Kazuo Sejima, the architect who began her career in Ito’s office, has done the furniture in the children’s area of the library. Karim Rashid, from New York has made a series of sculptural, almost architecturally scaled furniture objects that bring colour to the mainly monochrome structure, especially the entrance level, which is treated like an open public piazza. And the top floor is carpeted green, at Ross Lovegrove’s suggestion, to create what he calls a Garden of Knowledge. It is a theme taken up in the green tree like shelving system to hold cassettes and cds in this area, while the ceiling here is a random pattern of fluorescent tubes.
This is a remarkable building, one which tries very hard at every level to push architecture in a fresh direction, yet never descends into simple minded exhibitionism.
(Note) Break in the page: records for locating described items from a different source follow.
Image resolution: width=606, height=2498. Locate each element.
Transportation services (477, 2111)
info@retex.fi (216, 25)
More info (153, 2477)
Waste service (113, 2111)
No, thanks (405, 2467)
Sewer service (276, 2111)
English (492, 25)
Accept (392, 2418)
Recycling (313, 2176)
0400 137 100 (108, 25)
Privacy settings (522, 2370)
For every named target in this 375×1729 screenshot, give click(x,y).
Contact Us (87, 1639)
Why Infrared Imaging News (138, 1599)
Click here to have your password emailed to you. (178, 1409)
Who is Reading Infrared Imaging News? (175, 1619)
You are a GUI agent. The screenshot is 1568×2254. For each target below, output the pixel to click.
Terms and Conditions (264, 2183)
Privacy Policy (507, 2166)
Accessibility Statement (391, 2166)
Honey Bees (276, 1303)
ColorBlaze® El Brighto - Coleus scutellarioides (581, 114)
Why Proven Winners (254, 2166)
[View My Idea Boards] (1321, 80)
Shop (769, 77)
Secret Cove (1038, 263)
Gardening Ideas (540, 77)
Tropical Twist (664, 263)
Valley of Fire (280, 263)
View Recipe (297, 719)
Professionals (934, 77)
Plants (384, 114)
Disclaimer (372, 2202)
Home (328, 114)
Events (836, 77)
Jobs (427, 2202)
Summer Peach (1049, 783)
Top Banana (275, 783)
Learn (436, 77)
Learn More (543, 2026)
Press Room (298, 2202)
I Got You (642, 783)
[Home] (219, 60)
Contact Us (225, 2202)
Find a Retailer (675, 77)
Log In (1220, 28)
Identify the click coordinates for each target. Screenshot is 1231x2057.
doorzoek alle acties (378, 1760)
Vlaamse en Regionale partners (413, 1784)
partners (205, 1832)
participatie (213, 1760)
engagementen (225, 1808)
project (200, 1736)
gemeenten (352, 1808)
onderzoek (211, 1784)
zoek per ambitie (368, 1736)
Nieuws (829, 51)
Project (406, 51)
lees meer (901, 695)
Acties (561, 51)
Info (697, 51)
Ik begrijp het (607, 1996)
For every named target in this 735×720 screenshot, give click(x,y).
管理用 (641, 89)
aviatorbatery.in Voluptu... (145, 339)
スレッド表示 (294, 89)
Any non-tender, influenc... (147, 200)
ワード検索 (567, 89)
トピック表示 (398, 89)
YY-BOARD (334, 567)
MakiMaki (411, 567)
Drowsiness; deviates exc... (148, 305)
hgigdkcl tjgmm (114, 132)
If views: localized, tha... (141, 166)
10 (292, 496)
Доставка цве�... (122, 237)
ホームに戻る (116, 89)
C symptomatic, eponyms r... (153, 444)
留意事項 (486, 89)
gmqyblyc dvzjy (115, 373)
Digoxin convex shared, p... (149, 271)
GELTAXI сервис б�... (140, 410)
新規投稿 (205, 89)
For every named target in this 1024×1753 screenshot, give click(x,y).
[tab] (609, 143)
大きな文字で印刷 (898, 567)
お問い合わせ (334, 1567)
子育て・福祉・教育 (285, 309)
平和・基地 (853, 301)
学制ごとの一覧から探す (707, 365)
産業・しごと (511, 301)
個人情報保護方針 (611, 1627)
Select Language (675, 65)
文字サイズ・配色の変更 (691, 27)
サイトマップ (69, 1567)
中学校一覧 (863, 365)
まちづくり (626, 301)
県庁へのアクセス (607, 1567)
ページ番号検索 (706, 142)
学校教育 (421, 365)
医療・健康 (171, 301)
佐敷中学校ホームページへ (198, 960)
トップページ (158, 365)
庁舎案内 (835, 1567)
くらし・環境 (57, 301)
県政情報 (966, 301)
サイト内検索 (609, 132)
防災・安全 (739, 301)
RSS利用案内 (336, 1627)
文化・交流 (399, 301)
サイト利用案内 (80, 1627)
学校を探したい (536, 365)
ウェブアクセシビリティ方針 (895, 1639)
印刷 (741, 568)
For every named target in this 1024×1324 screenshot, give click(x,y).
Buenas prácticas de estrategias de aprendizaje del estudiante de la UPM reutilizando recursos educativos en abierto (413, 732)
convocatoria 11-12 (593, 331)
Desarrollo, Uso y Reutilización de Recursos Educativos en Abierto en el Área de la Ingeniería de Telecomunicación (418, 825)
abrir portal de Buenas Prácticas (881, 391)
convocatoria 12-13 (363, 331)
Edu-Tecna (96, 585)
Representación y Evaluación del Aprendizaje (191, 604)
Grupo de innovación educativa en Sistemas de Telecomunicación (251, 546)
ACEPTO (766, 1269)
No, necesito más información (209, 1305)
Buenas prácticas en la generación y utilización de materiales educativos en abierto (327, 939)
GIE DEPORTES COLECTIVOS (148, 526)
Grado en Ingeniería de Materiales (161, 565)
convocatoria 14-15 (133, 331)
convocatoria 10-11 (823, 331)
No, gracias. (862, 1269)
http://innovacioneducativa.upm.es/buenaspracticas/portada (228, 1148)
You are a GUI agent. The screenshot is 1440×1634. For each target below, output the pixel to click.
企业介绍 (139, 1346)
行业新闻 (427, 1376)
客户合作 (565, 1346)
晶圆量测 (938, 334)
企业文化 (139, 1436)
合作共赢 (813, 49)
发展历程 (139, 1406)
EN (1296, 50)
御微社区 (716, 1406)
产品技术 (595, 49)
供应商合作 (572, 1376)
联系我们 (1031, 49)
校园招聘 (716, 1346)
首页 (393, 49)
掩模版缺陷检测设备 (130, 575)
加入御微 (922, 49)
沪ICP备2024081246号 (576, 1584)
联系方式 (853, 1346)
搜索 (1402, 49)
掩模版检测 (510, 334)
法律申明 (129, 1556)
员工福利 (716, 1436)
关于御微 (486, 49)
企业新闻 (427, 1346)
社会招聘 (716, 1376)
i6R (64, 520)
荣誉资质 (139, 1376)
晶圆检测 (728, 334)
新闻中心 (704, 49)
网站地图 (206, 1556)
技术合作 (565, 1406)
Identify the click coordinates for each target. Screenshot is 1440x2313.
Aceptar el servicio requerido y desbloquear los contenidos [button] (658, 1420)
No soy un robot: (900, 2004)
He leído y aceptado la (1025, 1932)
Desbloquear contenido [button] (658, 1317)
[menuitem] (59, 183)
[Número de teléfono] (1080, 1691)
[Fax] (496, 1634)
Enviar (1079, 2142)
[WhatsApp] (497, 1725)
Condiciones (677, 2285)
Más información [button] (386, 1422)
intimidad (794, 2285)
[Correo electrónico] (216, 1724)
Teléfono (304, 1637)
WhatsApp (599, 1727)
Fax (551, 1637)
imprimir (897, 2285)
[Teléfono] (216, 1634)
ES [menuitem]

It is very Japanese, and yet also belongs to the international architectural mainstream. It’s beautifully made, and yet it relies on the quality of the ideas underpinning its design rather than the jewel like quality of its detail. It’s spatially rich and complex, it has a remarkable presence, and yet it also hints at a wide gap between its architectural ambition and the homely reality of the activities that will take place inside it.